Task goal:
Each line that includes "field" must be copied from the records.

═════ The data

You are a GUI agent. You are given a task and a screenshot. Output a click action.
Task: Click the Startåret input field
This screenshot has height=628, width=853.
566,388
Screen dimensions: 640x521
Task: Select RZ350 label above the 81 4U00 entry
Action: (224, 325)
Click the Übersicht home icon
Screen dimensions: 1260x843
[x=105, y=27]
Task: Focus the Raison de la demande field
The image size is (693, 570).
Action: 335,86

══════════
═════ The data

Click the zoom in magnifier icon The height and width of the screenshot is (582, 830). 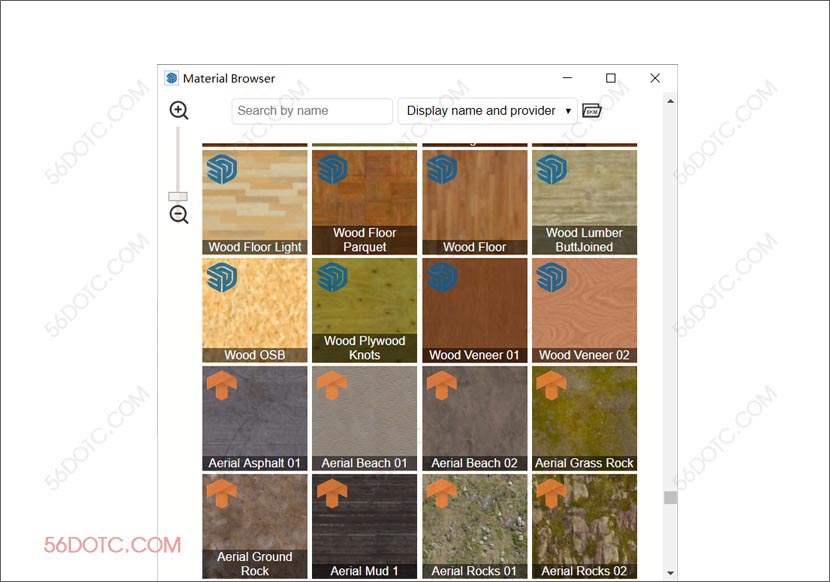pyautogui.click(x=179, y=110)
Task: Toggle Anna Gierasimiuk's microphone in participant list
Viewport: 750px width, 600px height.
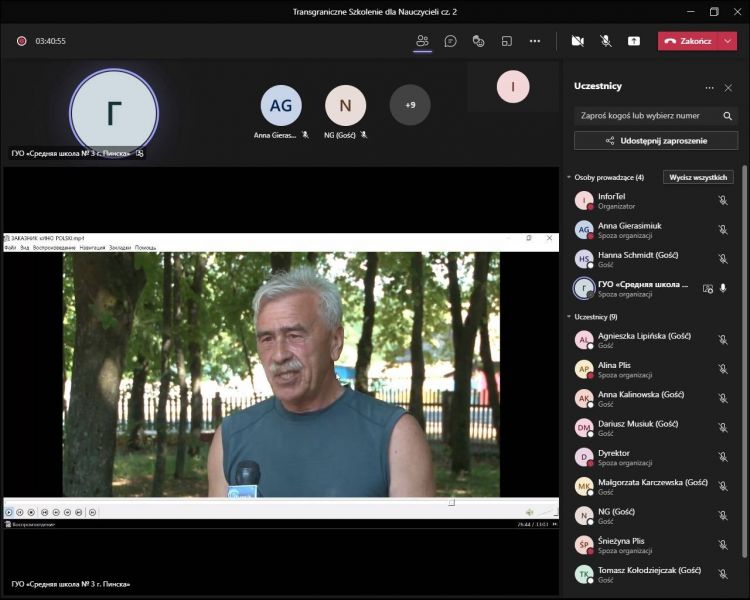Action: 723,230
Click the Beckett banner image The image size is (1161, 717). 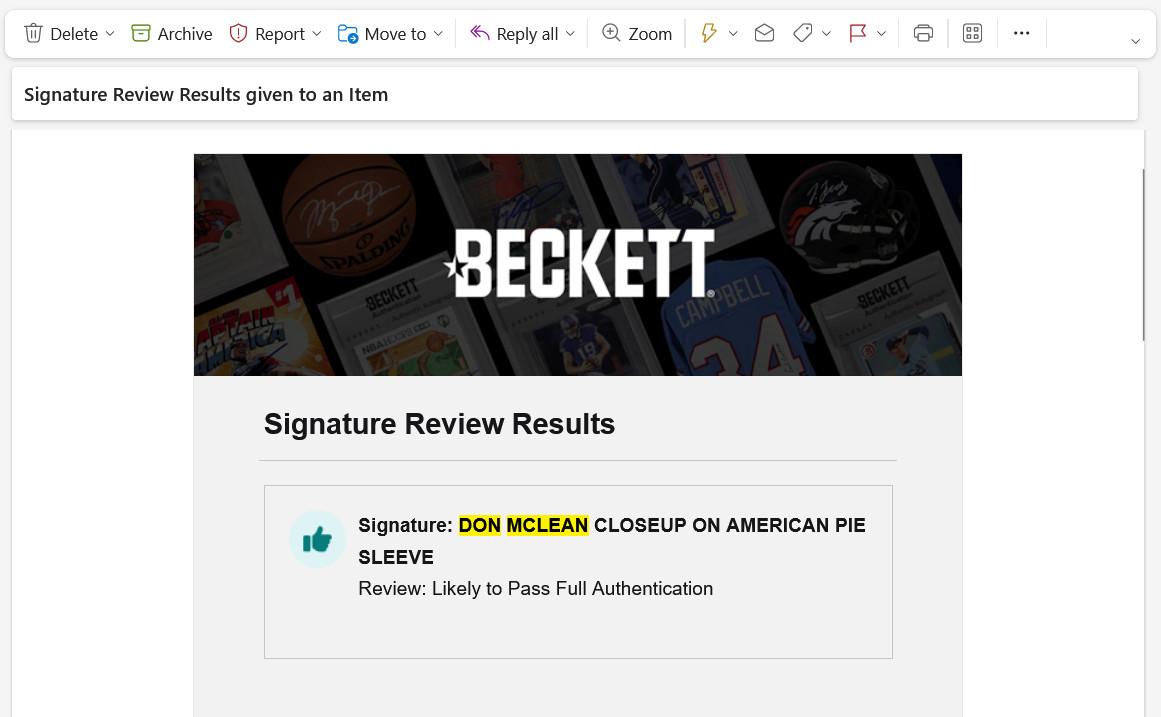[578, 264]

══════════
═════ The data

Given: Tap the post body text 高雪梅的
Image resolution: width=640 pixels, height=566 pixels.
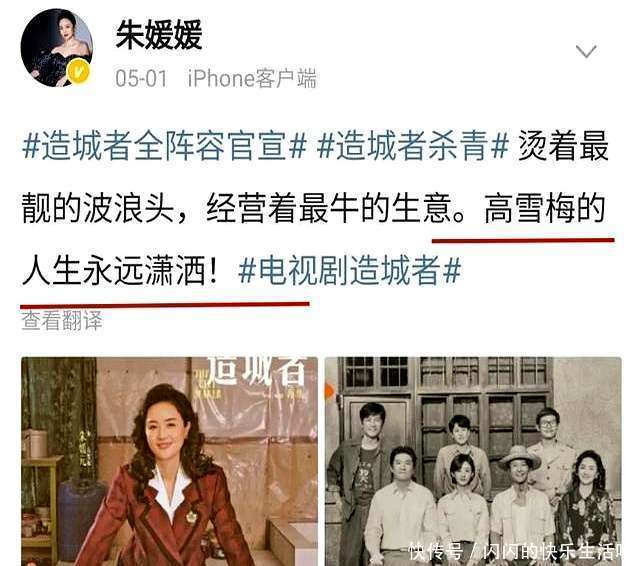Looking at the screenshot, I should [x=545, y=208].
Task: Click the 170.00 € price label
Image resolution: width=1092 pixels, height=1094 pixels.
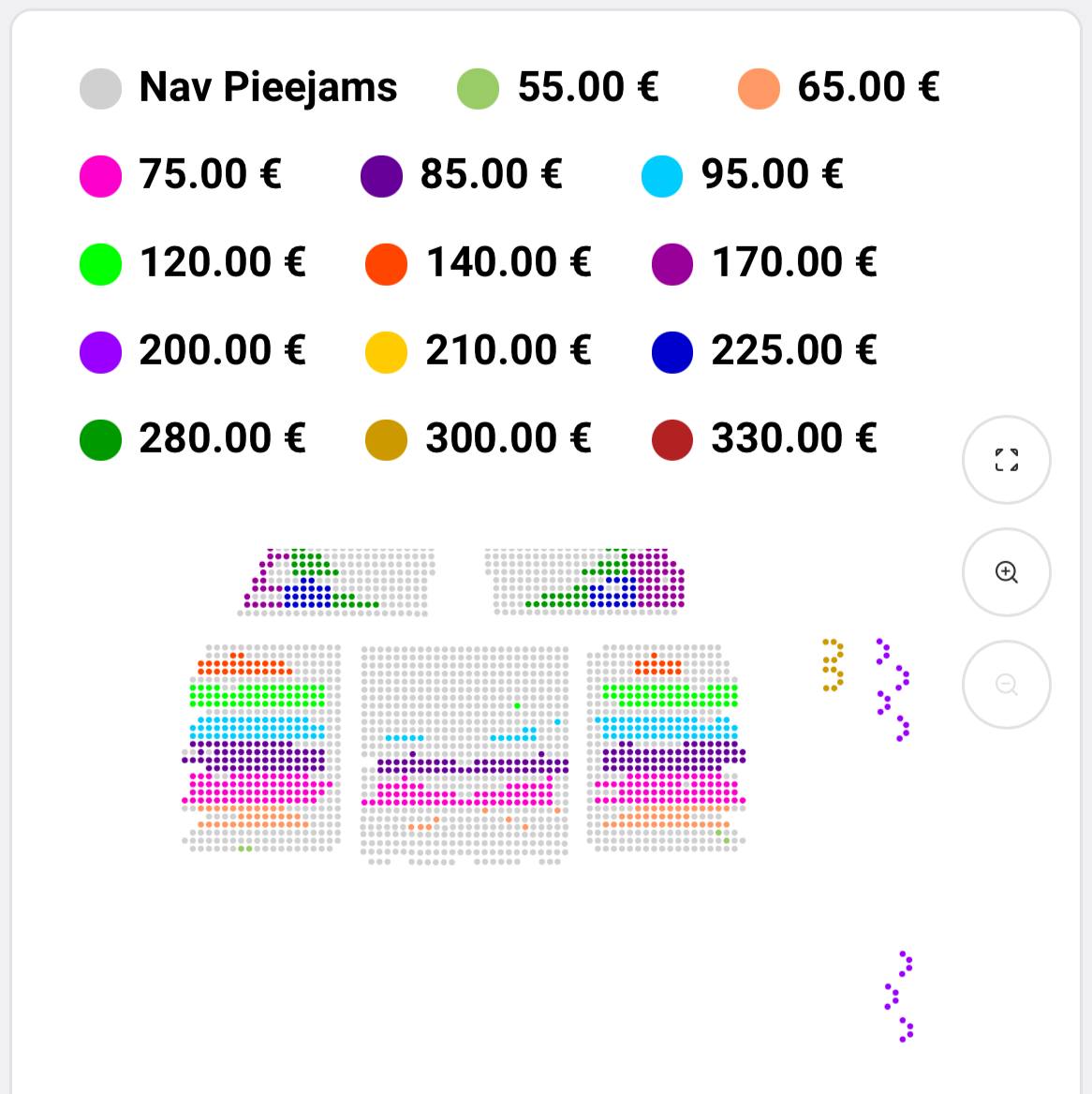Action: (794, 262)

══════════

Reply to the exercise:
Task: Click the Startåret input field
Task: Focus the Raison de la demande field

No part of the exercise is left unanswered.